(extrait revu de Lavigne Delville Ph. et Le Meur P.Y., Recherche, expertise et accompagnement des politiques foncières, communication au Colloque « Le Foncier agricole : usages, tensions et régulations », SFER, Lyon, 11-12 juin 2014).
Toute politique publique repose sur des opérations de « réduction de la complexité du réel » (Muller, 1995), en fonction de référentiels cognitifs, d’intérêts, de logiques institutionnelles. Les argumentaires sur lesquels reposent les politiques (ou les revendications de réformes de politiques en place) prennent la forme de récits causaux, dans une logique de dramatisation des problèmes et de légitimation des solutions, et ont donc une forte dimension rhétorique et argumentative. Définir une politique suppose des arbitrages et des choix, selon des modalités qui ne relèvent pas de l’analyse scientifique, mais bien plus des cadres cognitifs et des intérêts des acteurs impliqués, et de rapports de force autour des problèmes et de leur définition, des types de solutions, des modalités de mise en œuvre. « Souvent, le but principal du langage politique est de persuader, plus que d’informer » (Apthorpe, 1997: 43 ; traduit par moi).
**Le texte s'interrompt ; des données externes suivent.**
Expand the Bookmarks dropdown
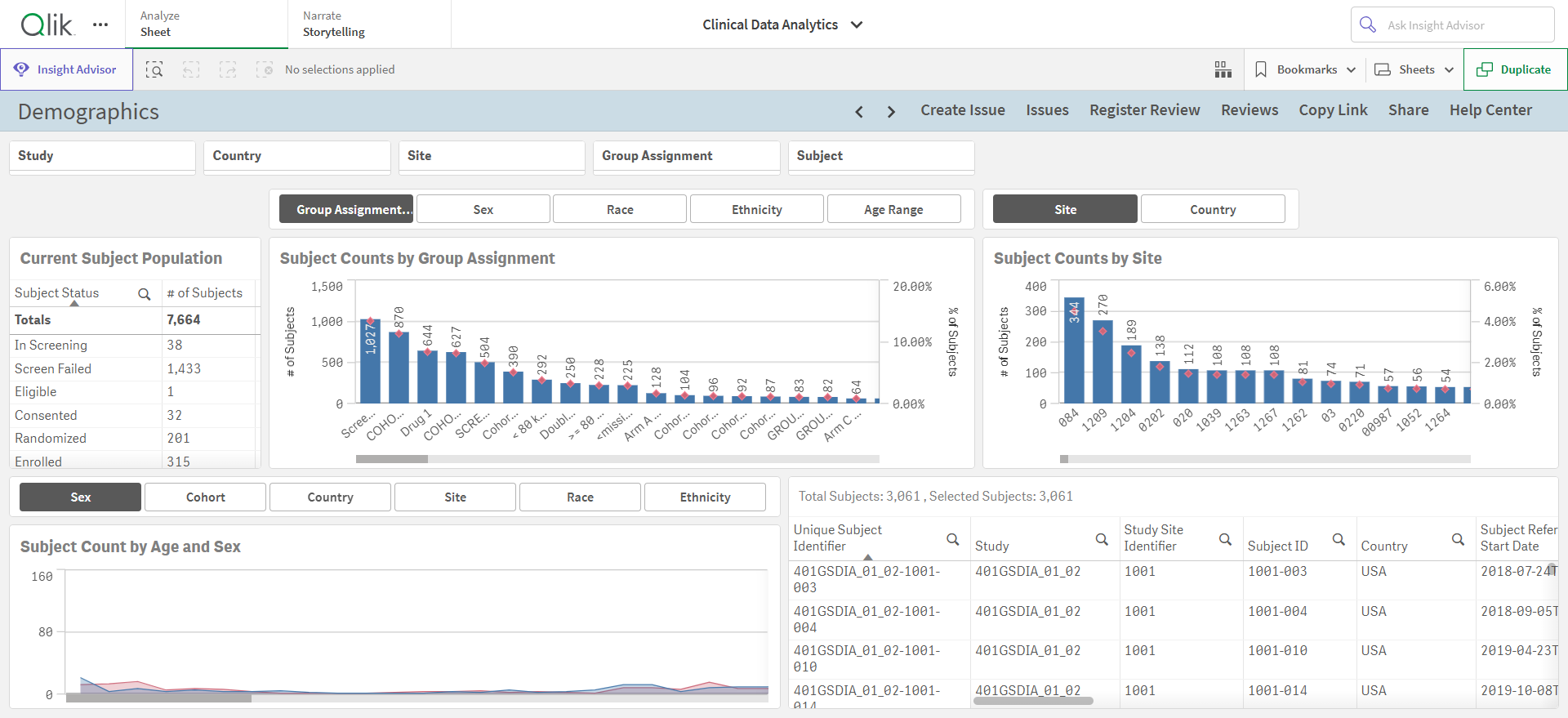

Le problème des rapports connaissance/action dans les politiques publiques
Une politique publique est un ensemble d’actions et d’inactions, visant à organiser un secteur de la société. C’est le produit d’une histoire institutionnelle, qui se sédimente dans des institutions prises en charge par certains groupes professionnels. Elle s’inscrit de manière plus ou moins explicite dans un référentiel global à travers une série de désajustements/réajustements. Elle prend forme à travers un ensemble de catégories de pensée et d’instruments (des dispositifs légaux et institutionnels, des moyens financiers, etc.). Elle se concrétise à travers une succession de réinterprétations et une mobilisation sélective des instruments par les différents acteurs concernés. Loin de suivre le modèle séquentiel, selon lequel la décision découle d’un diagnostic, est suivie d’une politique de mise en œuvre, les politiques sont plus souvent un ensemble complexe et ambigu, marqué par des objectifs peu clairs et contradictoires, une mise en œuvre incertaine, de forts sentiers de dépendance institutionnelle, dans des rapports complexes avec le jeu politique. Une politique stabilise à la fois des façons de penser le secteur et ses problèmes, une hiérarchie entre acteurs et groupes professionnels légitimes pour en traiter, et un certain nombre d’institutions qui la prennent en charge (parfois en concurrence, ce qui assure une certaine stabilité voire inertie. C’est ainsi une question d’idées, d’intérêts et d’institutions, mais aussi d’acteurs, d’alliances, de conflits et de malentendus renvoyant à une dialectique connexion-discontinuité.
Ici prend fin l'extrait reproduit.